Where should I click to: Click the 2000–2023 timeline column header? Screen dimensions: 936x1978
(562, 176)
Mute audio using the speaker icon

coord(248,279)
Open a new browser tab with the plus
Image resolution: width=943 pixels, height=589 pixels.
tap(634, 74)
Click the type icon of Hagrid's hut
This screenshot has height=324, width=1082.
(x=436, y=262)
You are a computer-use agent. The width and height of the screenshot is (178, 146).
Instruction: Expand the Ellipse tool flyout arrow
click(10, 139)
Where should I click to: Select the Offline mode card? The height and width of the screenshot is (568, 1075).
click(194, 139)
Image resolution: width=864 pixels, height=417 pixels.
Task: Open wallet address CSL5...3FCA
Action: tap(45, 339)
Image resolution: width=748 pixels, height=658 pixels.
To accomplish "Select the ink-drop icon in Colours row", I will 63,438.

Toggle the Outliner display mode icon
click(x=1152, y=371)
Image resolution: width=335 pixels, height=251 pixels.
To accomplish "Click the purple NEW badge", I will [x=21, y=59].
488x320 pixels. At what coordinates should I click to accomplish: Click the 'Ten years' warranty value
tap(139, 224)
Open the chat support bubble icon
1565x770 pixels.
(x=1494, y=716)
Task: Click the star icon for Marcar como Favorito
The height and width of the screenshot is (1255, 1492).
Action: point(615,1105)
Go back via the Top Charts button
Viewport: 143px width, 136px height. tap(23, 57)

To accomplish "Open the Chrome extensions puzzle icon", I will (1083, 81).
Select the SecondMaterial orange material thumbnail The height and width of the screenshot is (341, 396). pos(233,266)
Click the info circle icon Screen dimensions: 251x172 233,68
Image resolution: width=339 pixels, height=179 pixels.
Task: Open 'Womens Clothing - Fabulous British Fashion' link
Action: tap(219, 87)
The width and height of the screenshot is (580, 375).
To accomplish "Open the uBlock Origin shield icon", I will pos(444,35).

____________

__Objective__:
Count the lines of the records above that contain the string "height". Reply with the number alone.

__Reply__:
12